→ TASK OBJECTIVE:
In the entries below, every line with the string "Open" is to be reported.

→ PROVIDED MATERIAL:
========================================================================

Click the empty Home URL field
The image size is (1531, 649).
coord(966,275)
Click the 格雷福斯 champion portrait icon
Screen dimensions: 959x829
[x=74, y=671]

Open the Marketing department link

========================================================================

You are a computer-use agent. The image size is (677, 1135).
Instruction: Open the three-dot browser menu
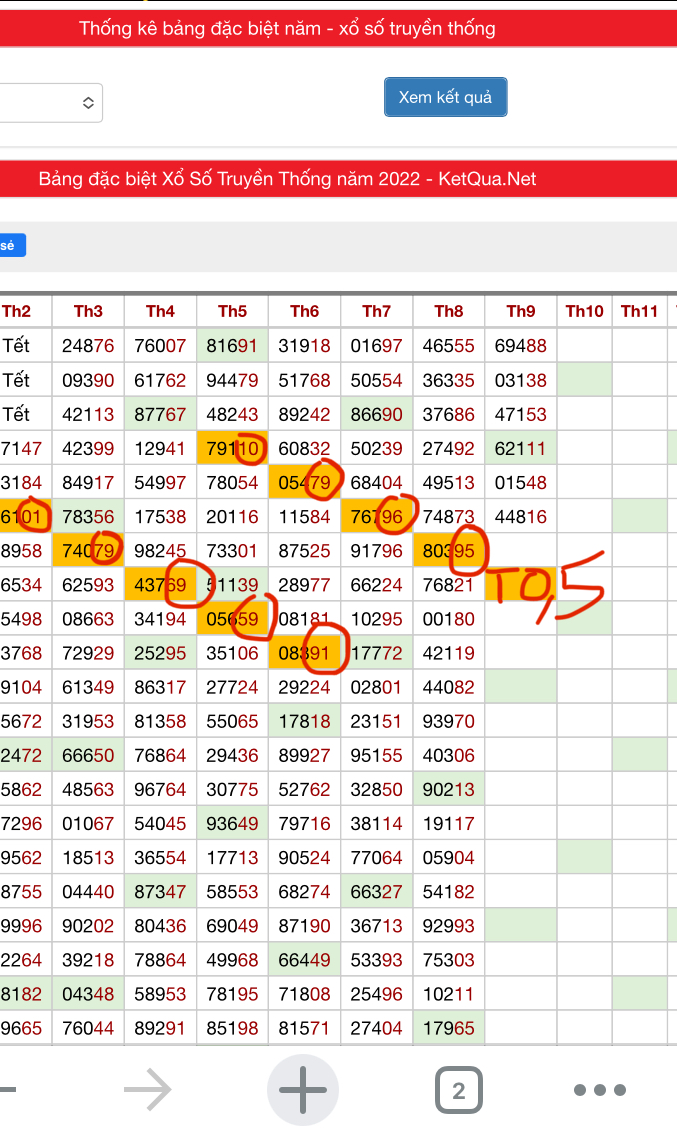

========================================================================

→ EXERCISE OUTPUT:
Open the Marketing department link
Instruction: Open the three-dot browser menu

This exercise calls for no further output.